La Cumbre del Milenio ha reunido a 155 jefes de Estado y de
Gobierno de todo el mundo para hablar de la Organización de
Naciones Unidas (ONU) y del futuro de la misma. Algo absolutamente
lógico si pensamos que con el avance del tiempo cada vez nos
encontramos más inmersos en lo que se ha dado en llamar la aldea
global. Y, en este sentido, es enormemente positivo que exista una
organización en la que participan los países del mundo y en la que
pueden adoptarse importantes decisiones que trascienden más allá de
las fronteras de cualquiera de los Estados que la componen.

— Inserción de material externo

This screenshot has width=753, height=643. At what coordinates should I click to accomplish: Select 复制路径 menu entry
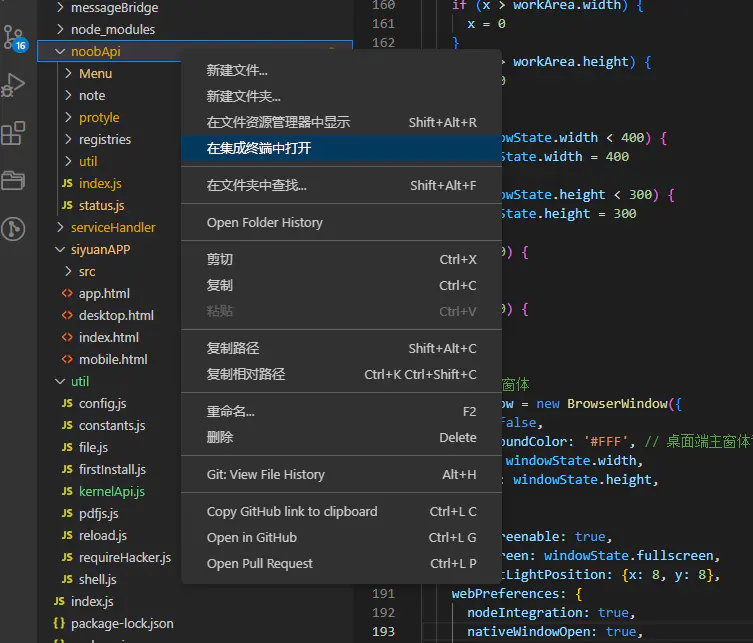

Sin embargo, aún existen enormes lagunas, tanto en el terreno de
la estructura de la ONU como en el del papel que ésta debe
desempeñar. Un ejemplo de ello es el Consejo de Seguridad, órgano
al que corresponden importantísimas decisiones, pero en el que
participan muy pocos miembros y en el que todavía existe el derecho
de veto de los más poderosos. Esta situación provoca que decisiones
que deberían adoptarse de forma urgente lleguen con un retraso a
veces irreparable.
Y también es verdad que quedan numerosos rincones en el planeta
en los que no existe el más mínimo respeto por los derechos
humanos. Curiosamente, los dirigentes de esos países también
participan en la cumbre. Una auténtica contradicción con la Carta
de los Derechos del Hombre proclamada por el mismo organismo en
1945.
Dadas estas circunstancias, es muy poco probable que a corto y
medio plazo pueda conseguirse que la ONU consiga una mayor
democratización, pueda poner en marcha un tribunal penal
internacional o tenga una menor dependencia de los países más
fuertes. Pero pese a todo ello, éstas son cuestiones a las que no
hay que renunciar en aras de conseguir un mundo más justo.